▸ **Exercise goal**:
Return each line exactly as written. Begin with the first line of the entries and end with the line that has "Select the Cleanliness label".

Stored data
--

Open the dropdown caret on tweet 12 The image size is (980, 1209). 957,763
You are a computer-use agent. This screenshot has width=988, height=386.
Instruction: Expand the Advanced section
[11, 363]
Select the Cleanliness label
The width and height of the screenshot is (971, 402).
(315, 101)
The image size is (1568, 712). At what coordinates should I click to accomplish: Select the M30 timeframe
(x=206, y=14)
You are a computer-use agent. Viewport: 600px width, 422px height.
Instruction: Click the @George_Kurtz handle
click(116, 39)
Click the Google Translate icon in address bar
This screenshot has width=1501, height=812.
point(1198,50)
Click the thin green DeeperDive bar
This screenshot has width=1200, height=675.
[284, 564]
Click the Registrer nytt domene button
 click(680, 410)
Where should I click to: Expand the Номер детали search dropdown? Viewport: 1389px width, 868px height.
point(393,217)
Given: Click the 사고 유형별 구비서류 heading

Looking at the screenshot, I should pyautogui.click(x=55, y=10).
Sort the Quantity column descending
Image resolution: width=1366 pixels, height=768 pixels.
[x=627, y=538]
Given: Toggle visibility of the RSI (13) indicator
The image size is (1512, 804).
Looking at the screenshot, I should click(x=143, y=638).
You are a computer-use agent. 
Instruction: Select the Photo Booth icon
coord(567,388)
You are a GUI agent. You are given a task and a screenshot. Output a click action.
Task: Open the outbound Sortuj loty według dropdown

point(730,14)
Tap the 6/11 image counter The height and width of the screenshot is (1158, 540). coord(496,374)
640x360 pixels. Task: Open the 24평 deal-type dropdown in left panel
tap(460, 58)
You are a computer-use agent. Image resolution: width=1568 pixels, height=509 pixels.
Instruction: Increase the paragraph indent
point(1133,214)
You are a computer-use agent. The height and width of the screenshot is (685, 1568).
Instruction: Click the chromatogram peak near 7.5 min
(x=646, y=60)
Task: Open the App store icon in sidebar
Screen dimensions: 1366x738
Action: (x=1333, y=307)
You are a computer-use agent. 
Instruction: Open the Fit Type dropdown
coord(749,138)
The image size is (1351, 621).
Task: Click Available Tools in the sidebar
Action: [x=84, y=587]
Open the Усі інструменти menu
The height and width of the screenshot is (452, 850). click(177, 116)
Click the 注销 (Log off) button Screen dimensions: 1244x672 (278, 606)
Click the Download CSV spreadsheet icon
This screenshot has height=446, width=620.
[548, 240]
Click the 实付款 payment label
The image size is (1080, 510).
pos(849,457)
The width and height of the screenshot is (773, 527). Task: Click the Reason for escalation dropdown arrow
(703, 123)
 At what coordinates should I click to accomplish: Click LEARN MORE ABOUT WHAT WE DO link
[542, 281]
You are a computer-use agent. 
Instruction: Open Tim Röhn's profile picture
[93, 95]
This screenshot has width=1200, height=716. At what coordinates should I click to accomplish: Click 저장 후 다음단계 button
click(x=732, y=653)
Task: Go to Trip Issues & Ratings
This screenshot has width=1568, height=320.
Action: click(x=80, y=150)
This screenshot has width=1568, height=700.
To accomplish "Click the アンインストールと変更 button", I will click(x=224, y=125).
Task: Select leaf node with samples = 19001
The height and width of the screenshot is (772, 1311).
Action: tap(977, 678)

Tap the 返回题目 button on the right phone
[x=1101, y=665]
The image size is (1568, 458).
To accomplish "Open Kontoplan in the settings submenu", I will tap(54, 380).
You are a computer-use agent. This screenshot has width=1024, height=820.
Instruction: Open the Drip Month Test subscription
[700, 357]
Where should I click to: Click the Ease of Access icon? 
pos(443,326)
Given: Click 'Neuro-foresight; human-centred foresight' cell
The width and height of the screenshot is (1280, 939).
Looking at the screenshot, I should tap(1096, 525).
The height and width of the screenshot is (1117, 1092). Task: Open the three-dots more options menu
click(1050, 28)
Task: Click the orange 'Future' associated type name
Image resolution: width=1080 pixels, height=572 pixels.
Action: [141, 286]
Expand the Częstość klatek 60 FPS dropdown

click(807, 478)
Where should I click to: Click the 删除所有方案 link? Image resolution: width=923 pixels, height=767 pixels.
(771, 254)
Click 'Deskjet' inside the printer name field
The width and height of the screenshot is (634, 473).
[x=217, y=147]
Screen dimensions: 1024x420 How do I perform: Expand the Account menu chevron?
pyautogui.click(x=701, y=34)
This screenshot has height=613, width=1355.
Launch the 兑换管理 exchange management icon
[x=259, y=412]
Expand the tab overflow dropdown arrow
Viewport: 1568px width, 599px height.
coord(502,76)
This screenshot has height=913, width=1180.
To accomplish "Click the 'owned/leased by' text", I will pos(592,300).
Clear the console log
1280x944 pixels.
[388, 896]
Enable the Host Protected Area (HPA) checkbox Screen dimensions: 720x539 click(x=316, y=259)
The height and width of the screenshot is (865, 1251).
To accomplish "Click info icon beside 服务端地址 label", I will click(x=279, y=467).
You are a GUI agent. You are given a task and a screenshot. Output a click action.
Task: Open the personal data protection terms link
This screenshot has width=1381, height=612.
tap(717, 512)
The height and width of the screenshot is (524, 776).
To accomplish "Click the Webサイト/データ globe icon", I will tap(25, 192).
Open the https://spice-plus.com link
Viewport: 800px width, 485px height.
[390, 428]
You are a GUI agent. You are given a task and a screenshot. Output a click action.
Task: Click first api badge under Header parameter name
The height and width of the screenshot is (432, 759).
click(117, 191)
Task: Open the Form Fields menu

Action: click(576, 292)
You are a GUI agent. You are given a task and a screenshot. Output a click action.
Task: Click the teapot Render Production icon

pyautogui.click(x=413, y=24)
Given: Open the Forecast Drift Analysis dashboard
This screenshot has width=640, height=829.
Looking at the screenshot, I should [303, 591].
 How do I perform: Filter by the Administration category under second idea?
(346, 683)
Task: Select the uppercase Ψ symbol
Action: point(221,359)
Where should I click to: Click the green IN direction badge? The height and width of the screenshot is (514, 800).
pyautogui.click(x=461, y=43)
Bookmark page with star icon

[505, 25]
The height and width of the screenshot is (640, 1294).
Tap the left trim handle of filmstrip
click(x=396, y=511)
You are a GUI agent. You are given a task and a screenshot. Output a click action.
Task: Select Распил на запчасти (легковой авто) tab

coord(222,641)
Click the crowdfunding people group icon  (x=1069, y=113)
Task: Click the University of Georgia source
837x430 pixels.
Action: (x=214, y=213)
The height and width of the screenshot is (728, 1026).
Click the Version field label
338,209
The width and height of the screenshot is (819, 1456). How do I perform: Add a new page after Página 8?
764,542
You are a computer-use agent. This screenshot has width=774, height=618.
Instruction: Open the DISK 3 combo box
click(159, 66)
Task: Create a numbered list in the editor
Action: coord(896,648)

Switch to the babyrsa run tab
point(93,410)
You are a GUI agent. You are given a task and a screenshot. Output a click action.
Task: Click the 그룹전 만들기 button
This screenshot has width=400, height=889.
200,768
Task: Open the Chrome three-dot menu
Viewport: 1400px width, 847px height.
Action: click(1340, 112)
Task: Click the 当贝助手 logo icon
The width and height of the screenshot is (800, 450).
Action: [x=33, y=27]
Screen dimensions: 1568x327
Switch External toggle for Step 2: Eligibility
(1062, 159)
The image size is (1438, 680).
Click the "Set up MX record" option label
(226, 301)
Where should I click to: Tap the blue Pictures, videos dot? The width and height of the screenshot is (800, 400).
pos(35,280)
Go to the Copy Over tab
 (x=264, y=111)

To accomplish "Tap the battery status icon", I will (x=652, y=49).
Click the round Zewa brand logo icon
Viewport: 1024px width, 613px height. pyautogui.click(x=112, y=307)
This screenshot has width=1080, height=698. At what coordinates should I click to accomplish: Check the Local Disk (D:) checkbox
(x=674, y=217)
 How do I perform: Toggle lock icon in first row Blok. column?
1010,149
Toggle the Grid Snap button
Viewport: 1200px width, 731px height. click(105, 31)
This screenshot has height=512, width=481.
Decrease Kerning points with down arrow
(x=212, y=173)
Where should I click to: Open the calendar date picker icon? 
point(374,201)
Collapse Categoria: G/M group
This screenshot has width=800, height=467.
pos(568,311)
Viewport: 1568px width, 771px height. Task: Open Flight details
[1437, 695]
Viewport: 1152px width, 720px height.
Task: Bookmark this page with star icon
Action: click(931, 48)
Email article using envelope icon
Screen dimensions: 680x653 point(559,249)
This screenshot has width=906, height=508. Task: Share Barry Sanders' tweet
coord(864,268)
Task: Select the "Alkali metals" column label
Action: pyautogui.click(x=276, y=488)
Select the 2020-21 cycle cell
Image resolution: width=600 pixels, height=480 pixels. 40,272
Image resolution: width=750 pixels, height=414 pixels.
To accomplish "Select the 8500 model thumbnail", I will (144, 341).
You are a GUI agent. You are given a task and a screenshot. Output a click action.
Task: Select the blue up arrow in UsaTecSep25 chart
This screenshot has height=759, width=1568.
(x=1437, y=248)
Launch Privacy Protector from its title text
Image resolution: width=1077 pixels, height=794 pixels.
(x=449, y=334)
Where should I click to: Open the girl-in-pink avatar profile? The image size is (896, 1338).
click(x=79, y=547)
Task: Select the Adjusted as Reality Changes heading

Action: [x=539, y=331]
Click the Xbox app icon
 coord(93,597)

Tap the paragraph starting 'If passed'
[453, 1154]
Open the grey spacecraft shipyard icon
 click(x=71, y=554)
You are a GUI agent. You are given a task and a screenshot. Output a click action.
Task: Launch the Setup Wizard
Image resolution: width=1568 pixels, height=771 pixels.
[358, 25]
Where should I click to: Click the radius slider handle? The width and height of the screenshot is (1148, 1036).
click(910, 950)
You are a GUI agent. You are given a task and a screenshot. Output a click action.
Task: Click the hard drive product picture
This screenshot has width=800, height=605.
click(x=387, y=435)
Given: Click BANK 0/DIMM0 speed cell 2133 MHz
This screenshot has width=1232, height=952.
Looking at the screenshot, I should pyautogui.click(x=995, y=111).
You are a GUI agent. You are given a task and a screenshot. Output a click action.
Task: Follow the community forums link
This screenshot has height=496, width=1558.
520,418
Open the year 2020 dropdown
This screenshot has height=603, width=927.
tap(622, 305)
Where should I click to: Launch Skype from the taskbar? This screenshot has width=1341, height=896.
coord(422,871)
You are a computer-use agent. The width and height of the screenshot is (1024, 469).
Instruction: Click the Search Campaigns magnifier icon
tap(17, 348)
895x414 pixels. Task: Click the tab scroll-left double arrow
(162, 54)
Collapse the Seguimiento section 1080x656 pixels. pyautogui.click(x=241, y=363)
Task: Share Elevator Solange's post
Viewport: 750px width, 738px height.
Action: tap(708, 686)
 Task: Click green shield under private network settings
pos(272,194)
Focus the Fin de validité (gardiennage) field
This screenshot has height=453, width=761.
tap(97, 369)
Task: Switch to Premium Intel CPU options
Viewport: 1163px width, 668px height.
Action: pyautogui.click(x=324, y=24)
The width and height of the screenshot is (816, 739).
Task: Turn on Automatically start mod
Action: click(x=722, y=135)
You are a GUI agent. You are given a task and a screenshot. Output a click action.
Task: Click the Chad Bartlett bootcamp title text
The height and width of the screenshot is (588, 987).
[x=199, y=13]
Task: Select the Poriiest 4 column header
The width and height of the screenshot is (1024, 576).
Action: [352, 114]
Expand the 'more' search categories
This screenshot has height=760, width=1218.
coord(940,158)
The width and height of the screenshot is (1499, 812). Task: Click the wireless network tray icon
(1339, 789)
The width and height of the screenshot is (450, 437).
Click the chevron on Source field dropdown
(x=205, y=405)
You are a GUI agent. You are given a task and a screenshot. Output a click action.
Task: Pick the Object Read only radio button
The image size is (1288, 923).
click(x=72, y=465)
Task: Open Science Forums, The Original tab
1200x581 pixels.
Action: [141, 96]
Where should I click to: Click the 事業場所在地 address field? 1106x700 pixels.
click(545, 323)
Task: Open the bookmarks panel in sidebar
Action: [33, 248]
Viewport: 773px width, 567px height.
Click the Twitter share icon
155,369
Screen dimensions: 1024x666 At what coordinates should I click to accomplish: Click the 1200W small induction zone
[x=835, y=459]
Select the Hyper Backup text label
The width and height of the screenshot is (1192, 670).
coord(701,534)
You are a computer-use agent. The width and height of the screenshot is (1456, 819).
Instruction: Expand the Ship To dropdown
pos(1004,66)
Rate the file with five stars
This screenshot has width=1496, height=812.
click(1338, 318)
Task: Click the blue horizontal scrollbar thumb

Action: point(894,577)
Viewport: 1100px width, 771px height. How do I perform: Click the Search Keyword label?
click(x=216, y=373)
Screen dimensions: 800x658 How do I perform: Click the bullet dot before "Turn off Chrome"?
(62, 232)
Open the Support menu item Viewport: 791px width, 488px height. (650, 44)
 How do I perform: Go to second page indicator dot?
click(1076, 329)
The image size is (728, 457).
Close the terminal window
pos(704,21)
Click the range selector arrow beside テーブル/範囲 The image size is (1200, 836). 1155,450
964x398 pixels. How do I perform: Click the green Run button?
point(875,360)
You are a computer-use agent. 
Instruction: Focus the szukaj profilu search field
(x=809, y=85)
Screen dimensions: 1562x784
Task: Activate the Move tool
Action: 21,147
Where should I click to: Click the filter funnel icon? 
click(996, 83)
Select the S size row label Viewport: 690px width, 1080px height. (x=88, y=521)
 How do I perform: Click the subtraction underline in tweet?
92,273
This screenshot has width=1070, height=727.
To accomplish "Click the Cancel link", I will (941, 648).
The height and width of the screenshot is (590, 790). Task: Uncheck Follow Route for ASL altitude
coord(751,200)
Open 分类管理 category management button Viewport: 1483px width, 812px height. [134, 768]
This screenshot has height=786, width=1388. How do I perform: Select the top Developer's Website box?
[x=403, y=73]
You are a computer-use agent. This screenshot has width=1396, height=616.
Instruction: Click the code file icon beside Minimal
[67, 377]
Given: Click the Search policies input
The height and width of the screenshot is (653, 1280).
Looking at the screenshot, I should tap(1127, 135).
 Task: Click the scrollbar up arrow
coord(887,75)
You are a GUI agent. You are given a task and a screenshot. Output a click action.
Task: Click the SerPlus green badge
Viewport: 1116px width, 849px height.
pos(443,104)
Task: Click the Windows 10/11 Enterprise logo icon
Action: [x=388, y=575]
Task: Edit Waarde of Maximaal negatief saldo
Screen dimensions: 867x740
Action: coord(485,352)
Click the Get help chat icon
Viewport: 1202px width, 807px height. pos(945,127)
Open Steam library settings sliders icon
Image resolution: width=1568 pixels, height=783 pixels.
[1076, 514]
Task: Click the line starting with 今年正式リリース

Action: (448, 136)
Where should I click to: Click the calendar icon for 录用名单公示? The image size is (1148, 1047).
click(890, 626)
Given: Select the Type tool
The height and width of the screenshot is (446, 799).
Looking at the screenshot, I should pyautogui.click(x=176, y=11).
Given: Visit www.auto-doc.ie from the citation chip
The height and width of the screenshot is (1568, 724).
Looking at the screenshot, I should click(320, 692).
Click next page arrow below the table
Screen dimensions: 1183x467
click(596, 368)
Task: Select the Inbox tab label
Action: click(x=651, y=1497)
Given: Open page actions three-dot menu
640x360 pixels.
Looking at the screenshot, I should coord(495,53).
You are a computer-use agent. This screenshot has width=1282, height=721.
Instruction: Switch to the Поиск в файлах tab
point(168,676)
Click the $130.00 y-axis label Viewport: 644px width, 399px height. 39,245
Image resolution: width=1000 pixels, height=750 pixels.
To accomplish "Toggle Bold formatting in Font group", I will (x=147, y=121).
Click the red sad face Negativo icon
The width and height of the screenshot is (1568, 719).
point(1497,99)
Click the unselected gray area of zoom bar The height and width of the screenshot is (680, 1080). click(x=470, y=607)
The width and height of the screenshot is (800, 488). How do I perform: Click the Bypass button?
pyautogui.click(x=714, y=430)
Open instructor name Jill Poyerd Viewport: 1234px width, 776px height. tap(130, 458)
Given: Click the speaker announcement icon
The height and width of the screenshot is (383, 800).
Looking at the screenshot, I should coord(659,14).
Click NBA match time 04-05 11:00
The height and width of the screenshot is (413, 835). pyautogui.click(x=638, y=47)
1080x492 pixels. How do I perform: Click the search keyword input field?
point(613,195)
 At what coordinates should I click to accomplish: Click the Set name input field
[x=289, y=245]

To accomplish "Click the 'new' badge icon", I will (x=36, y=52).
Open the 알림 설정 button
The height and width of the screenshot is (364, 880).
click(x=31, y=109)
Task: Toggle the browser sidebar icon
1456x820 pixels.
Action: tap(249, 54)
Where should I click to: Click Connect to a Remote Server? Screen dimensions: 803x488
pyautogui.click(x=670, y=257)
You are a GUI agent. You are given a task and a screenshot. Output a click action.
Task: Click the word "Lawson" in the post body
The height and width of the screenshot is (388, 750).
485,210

--

▸ **Exercise answer**:
Open the dropdown caret on tweet 12 The image size is (980, 1209). 957,763
You are a computer-use agent. This screenshot has width=988, height=386.
Instruction: Expand the Advanced section
[11, 363]
Select the Cleanliness label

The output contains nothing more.